Entries provided

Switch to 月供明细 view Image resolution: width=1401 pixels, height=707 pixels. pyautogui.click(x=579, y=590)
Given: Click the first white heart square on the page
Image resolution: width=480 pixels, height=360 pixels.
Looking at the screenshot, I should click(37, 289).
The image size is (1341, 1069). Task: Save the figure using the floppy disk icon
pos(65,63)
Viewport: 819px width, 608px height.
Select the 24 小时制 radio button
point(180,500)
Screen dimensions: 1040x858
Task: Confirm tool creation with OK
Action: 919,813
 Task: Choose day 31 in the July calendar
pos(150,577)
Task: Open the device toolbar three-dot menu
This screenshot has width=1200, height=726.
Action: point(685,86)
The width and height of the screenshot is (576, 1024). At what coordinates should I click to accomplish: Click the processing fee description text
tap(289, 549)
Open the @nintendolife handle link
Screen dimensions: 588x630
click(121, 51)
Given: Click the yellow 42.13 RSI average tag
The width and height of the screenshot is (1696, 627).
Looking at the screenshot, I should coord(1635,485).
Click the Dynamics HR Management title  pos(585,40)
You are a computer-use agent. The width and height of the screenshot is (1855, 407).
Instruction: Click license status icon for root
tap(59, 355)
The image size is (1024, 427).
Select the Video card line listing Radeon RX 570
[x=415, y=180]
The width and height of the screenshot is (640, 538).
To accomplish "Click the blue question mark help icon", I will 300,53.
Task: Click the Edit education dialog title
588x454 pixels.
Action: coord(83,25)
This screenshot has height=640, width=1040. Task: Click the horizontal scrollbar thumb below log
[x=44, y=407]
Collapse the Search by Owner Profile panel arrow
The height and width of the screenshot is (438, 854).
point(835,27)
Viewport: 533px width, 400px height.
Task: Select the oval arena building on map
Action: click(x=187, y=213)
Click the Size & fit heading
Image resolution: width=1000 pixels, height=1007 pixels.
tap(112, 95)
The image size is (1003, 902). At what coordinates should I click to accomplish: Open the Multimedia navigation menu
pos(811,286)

Task details
Would you reproduce the material above in full, exactly as given?

Task output
Switch to 月供明细 view Image resolution: width=1401 pixels, height=707 pixels. pyautogui.click(x=579, y=590)
Given: Click the first white heart square on the page
Image resolution: width=480 pixels, height=360 pixels.
Looking at the screenshot, I should click(37, 289).
The image size is (1341, 1069). Task: Save the figure using the floppy disk icon
pos(65,63)
Viewport: 819px width, 608px height.
Select the 24 小时制 radio button
point(180,500)
Screen dimensions: 1040x858
Task: Confirm tool creation with OK
Action: 919,813
 Task: Choose day 31 in the July calendar
pos(150,577)
Task: Open the device toolbar three-dot menu
This screenshot has width=1200, height=726.
Action: point(685,86)
The width and height of the screenshot is (576, 1024). At what coordinates should I click to accomplish: Click the processing fee description text
tap(289, 549)
Open the @nintendolife handle link
Screen dimensions: 588x630
click(121, 51)
Given: Click the yellow 42.13 RSI average tag
The width and height of the screenshot is (1696, 627).
Looking at the screenshot, I should coord(1635,485).
Click the Dynamics HR Management title  pos(585,40)
You are a computer-use agent. The width and height of the screenshot is (1855, 407).
Instruction: Click license status icon for root
tap(59, 355)
The image size is (1024, 427).
Select the Video card line listing Radeon RX 570
[x=415, y=180]
The width and height of the screenshot is (640, 538).
To accomplish "Click the blue question mark help icon", I will 300,53.
Task: Click the Edit education dialog title
588x454 pixels.
Action: coord(83,25)
This screenshot has height=640, width=1040. Task: Click the horizontal scrollbar thumb below log
[x=44, y=407]
Collapse the Search by Owner Profile panel arrow
The height and width of the screenshot is (438, 854).
point(835,27)
Viewport: 533px width, 400px height.
Task: Select the oval arena building on map
Action: click(x=187, y=213)
Click the Size & fit heading
Image resolution: width=1000 pixels, height=1007 pixels.
tap(112, 95)
The image size is (1003, 902). At what coordinates should I click to accomplish: Open the Multimedia navigation menu
pos(811,286)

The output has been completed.